大分神社探訪

大尾神社宇佐神宮境外摂社)

大尾山
大尾神社(おをじんじゃ)は,宇佐神宮の摂社である。
宇佐神宮の東方に大尾山と称する丘陵がある。ここは八幡神が一時鎮座した場所である。
東大寺大仏建立に助力した八幡神は,大仏開眼後に宇佐に戻ったが,神託によってこの大尾山に遷座することになり,山上に本殿を造営した(765年)。
ちょうどこのころ称徳天皇(女帝)の寵を得た怪僧道鏡は,皇位を窺うほどの権力を握った。
神護景雲三年(769年),称徳天皇が和気清麻呂(わけきよまろ)をこの地に派遣して神意を問うたところ「道鏡は悖逆無道,日嗣は皇統から出せ」という八幡神の託宣があった。
帰京して神託を報告した和気清麻呂は左遷されたが,天皇は道鏡への譲位をあきらめ,翌年,称徳天皇が崩じると道鏡も失脚した。

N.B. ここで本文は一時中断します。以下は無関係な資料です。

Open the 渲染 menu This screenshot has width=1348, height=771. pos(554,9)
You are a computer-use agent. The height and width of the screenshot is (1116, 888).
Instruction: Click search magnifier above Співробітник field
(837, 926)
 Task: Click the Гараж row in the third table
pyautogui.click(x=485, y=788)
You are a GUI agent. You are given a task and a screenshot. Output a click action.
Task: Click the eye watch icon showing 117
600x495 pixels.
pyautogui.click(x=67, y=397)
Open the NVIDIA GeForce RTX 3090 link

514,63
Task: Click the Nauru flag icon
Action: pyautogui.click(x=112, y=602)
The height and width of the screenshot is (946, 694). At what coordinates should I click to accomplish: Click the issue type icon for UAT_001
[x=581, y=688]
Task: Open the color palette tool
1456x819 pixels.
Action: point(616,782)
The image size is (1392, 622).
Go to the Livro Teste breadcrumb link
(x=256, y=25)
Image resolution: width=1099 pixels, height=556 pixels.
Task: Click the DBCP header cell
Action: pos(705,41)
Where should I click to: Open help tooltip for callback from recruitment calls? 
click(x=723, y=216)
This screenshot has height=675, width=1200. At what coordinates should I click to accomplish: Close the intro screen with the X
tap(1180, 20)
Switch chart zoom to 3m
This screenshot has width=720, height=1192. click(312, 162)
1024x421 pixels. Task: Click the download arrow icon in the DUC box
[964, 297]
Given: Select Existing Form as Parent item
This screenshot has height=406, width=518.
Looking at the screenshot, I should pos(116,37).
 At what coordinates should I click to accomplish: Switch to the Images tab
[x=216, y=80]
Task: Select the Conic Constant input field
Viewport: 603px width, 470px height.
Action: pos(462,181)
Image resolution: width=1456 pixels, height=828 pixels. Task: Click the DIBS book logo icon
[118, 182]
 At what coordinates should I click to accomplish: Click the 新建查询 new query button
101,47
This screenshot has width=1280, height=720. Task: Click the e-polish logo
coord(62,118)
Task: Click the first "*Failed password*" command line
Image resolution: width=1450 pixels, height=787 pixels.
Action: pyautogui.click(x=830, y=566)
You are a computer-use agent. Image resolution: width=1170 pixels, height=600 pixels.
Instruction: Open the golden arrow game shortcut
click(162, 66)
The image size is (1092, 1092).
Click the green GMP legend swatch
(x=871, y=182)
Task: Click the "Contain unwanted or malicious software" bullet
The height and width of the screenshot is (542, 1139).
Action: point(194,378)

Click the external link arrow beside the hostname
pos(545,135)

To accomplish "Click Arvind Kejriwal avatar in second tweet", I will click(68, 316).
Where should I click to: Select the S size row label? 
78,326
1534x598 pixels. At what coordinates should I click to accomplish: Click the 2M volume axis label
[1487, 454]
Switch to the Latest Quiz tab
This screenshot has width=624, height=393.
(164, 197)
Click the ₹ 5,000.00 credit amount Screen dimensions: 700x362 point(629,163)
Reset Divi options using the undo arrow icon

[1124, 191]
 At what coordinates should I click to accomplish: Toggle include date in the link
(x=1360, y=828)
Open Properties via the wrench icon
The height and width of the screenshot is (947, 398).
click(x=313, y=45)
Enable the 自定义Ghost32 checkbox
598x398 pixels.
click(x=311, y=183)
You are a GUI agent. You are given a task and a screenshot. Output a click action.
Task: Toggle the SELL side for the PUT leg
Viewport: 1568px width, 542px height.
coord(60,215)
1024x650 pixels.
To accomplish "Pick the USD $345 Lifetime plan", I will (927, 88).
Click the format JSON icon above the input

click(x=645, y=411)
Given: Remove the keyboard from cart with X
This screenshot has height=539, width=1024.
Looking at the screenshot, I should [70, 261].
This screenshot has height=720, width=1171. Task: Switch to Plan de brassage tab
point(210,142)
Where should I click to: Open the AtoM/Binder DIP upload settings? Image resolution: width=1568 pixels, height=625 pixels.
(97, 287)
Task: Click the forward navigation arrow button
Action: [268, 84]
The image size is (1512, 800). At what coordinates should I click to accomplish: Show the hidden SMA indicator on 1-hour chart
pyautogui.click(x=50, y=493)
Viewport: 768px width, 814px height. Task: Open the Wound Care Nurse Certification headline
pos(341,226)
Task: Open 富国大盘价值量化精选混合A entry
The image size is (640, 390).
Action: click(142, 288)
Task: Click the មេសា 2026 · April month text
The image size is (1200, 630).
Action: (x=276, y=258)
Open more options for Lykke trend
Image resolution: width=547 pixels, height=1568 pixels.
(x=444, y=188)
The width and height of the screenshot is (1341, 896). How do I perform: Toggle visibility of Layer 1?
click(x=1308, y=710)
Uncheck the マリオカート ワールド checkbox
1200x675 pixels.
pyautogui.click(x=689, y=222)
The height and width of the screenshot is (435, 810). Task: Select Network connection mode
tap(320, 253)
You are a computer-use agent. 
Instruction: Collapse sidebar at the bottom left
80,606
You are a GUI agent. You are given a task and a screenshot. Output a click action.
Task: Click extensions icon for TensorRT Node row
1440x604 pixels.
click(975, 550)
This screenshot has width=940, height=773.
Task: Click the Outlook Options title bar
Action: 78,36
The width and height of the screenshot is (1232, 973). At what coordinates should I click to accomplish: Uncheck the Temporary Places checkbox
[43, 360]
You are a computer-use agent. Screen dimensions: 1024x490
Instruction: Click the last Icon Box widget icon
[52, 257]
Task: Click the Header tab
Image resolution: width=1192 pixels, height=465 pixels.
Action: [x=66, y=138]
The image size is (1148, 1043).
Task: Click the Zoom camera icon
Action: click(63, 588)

神託事件の後,八幡神は本宮に戻ったが,神託を得たこの地を聖地とし,八幡神を分霊して祀った。これが大尾神社の起源である。
大尾神社鳥居
旧な参道を上り詰めると目印の鳥居がある。
大尾神社
透塀の中に社殿がある。
大尾神社社殿大尾神社本殿
大尾山には,和気清麻呂を祭神とする護皇神社や,清麻呂をたたえる石碑「和氣公之碑」(元帥大勲位東郷平八郎書)もある。